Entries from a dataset
.....

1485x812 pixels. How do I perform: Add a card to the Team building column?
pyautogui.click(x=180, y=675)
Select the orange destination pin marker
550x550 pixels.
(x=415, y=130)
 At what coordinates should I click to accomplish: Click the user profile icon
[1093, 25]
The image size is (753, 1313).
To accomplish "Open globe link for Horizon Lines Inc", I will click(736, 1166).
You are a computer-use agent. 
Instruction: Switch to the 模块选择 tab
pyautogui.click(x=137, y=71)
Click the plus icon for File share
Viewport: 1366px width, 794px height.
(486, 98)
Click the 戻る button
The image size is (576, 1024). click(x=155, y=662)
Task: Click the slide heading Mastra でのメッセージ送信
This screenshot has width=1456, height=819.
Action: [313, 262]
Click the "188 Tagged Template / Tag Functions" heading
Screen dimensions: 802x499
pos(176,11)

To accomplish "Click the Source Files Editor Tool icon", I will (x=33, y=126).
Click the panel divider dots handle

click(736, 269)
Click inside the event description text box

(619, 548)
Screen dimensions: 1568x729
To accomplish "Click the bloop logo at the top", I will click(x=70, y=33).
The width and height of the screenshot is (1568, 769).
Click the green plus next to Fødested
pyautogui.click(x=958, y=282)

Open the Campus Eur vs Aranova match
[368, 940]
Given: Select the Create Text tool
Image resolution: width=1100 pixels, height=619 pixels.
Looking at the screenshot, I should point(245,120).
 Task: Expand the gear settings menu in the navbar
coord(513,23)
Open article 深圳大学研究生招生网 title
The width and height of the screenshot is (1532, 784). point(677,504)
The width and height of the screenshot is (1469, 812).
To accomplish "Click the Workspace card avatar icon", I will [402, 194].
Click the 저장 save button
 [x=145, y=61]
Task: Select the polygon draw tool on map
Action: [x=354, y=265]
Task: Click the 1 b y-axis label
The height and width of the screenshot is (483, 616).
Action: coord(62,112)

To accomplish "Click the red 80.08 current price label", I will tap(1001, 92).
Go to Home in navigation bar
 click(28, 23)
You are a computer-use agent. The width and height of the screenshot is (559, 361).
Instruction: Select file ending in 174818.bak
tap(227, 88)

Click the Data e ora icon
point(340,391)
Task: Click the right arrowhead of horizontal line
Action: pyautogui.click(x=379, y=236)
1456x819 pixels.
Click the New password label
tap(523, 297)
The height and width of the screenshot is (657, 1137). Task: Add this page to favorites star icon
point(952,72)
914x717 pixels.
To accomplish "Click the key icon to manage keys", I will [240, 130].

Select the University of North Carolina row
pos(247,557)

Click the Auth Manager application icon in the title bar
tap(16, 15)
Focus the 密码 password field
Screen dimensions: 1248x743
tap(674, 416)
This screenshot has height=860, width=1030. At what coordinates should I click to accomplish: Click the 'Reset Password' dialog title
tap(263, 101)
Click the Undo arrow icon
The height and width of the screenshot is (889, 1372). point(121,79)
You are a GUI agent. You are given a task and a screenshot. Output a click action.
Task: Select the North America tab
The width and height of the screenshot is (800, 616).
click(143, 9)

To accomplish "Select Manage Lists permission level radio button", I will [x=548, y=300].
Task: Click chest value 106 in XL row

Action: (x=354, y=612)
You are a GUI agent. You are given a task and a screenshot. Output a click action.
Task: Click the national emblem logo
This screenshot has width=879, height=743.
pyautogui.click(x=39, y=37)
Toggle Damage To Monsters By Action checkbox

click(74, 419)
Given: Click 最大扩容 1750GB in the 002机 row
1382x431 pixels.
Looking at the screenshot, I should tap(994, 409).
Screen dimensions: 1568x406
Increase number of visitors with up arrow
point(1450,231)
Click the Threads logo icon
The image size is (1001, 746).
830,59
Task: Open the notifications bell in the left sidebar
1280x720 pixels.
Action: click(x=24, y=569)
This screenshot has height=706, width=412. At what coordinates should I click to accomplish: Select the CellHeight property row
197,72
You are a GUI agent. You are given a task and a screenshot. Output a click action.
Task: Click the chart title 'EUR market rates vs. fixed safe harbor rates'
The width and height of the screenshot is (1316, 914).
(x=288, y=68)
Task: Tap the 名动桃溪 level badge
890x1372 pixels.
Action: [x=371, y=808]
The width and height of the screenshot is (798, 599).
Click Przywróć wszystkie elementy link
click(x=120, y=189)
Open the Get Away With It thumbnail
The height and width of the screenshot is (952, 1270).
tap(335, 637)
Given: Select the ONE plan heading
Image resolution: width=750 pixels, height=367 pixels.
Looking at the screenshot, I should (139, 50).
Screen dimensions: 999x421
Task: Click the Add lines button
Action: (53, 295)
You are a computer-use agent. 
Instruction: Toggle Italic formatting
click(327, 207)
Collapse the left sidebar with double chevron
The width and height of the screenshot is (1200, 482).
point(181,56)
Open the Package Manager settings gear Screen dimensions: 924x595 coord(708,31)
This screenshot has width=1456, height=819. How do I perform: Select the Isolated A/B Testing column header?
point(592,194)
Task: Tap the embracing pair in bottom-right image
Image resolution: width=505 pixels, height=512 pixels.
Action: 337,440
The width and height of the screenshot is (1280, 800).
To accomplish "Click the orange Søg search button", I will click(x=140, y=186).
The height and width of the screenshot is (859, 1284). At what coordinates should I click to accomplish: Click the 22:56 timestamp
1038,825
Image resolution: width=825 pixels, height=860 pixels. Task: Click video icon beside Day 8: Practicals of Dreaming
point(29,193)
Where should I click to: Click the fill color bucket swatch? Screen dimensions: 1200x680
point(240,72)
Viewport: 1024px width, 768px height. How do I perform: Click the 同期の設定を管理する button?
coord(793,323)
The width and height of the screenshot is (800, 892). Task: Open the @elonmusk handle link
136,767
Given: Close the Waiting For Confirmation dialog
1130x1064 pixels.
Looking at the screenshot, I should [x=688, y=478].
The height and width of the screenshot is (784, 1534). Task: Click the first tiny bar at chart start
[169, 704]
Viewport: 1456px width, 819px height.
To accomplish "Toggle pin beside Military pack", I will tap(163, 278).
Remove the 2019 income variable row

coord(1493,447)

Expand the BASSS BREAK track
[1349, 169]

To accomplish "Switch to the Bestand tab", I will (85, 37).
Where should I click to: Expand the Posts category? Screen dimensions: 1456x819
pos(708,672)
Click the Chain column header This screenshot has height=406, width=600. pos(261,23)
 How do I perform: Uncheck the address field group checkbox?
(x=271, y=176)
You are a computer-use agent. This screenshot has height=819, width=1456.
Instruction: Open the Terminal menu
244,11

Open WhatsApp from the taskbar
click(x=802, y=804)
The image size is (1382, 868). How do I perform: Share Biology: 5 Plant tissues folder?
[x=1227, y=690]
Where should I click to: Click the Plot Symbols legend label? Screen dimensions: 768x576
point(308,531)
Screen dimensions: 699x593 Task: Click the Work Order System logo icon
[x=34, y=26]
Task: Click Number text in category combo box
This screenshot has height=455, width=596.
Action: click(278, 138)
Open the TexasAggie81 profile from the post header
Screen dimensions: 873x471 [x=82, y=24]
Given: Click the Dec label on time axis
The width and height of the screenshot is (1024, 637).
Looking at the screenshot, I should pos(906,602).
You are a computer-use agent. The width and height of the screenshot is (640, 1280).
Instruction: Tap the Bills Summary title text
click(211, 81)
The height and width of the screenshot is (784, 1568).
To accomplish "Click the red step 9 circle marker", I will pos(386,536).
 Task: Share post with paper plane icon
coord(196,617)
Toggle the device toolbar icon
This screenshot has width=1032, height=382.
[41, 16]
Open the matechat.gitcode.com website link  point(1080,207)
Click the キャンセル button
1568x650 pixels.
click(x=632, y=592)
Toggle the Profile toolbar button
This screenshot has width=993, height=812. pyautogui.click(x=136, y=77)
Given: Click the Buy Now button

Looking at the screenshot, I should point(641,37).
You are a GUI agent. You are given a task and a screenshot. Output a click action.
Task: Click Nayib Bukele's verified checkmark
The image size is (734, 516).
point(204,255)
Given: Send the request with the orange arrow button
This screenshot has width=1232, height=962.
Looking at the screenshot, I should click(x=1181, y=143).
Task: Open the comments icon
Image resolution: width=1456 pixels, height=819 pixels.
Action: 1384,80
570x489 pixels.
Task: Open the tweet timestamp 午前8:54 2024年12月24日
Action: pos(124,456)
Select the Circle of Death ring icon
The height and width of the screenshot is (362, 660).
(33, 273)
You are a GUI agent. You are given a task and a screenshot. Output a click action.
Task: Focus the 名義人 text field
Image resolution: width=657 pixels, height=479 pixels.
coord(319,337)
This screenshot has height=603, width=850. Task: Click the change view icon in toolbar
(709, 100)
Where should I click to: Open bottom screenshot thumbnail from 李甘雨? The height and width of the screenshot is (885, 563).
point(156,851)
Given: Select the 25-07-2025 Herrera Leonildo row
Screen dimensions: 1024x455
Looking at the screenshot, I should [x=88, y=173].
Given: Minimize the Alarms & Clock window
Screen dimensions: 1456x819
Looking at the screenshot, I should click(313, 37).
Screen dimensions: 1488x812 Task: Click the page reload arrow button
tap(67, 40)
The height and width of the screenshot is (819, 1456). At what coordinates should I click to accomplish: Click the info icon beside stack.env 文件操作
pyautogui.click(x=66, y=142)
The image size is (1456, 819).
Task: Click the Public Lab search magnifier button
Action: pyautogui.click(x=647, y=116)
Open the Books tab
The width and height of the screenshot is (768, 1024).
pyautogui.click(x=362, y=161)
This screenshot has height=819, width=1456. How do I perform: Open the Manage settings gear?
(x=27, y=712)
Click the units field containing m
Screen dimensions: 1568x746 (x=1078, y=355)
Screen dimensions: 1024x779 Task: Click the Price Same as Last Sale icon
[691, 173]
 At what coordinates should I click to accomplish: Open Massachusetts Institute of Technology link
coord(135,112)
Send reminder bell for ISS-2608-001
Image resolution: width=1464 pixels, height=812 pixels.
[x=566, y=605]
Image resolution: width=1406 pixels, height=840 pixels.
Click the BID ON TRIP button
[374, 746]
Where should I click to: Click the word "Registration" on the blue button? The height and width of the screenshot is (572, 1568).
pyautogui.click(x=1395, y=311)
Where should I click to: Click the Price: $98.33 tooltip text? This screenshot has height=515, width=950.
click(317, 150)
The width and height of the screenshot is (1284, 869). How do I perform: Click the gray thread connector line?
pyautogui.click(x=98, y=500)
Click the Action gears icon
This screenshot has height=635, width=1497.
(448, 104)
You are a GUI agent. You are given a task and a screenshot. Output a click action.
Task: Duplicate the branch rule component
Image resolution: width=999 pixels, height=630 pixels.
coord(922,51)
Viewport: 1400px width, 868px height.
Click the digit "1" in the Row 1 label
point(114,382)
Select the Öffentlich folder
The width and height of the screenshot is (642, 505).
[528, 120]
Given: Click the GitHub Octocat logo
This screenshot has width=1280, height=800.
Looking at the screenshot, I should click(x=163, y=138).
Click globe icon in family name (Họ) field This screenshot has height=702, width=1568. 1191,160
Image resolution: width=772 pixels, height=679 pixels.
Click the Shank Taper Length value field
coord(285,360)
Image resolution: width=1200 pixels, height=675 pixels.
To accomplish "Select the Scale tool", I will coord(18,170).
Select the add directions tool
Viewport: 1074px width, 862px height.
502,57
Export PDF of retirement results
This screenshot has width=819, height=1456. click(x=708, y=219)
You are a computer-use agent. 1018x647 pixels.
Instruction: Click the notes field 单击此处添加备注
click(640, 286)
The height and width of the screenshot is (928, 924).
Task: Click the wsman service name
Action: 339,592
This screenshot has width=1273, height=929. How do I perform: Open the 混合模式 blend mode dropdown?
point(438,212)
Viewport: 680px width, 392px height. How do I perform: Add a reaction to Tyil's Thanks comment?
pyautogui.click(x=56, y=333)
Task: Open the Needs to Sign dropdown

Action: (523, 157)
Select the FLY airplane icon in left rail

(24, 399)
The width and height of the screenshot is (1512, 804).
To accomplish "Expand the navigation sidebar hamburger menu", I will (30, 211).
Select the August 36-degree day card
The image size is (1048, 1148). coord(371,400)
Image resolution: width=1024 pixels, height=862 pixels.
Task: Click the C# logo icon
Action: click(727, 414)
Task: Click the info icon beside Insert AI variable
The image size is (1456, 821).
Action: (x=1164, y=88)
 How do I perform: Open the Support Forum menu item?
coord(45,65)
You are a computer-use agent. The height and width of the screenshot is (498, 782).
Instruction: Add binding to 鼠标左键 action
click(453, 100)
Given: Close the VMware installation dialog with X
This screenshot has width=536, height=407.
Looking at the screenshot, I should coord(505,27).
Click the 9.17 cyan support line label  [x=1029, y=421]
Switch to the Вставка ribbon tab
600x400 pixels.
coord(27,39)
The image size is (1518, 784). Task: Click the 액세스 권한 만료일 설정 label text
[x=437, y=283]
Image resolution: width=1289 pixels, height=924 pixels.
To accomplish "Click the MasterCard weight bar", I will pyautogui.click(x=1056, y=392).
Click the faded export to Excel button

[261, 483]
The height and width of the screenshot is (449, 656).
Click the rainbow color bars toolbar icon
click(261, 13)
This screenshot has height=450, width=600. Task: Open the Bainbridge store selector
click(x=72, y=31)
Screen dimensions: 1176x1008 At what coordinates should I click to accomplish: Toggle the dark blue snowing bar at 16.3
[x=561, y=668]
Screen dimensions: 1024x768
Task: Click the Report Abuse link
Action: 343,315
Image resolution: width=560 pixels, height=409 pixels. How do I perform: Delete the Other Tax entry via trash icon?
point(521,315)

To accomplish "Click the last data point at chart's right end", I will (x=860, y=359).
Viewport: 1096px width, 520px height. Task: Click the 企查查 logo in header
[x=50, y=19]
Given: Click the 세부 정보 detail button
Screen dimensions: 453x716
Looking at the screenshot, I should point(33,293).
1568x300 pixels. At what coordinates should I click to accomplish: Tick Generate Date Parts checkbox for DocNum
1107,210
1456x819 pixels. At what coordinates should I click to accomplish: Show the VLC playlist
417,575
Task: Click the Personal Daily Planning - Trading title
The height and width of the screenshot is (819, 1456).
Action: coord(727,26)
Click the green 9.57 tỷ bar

.....

Challenge: Output exactly the part of the records that opens with the line containing "Given: Click the 세부 정보 detail button" and runs through the end of the records.

Solution below:
Given: Click the 세부 정보 detail button
Screen dimensions: 453x716
Looking at the screenshot, I should point(33,293).
1568x300 pixels. At what coordinates should I click to accomplish: Tick Generate Date Parts checkbox for DocNum
1107,210
1456x819 pixels. At what coordinates should I click to accomplish: Show the VLC playlist
417,575
Task: Click the Personal Daily Planning - Trading title
The height and width of the screenshot is (819, 1456).
Action: coord(727,26)
Click the green 9.57 tỷ bar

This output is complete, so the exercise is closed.